DFKI-LT - From UBGs to CFGs A Practical Corpus-Driven Approach
From UBGs to CFGs A Practical Corpus-Driven Approach
1 Natural Language Engineering volume 13 number 4,
Published online in April 2006
We present a simple and intuitive unsound corpus-driven approximation method for turning unification-based grammars, such as HPSG, CLE, or PATR-II into context-free grammars (CFGs). Our research is motivated by the idea that we can exploit (large-scale), hand-written unification grammars not only for the purpose of describing natural language and obtaining a syntactic structure (and perhaps a semantic form), but also to address several other very practical topics. Firstly, to speed up deep parsing by having a cheap recognition pre-filter (the approximated CFG).

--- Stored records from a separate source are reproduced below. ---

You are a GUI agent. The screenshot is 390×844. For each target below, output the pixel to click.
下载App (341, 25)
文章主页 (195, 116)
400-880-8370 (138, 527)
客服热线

Secondly, to obtain an indirect stochastic parsing model for the unification grammar through a trained PCFG, obtained from the approximated CFG. This gives us an efficient disambiguation model for the unification-based grammar. Thirdly, to generate domain-specific subgrammars for application areas such as information extraction or question answering. And finally, to compile context-free language models which assist the acoustic model of a speech recognizer. The approximation method is unsound in that it does not generate a CFG whose language is a true superset of the language accepted by the original unification-based grammar. It is a corpus-driven method in that it relies on a corpus of parsed sentences and generates broader CFGs when given more input samples. Our open approach can be fine-tuned in different directions, allowing us to monotonically come close to the original parse trees by shifting more information into the context-free symbols. The approach has been fully implemented in JAVA.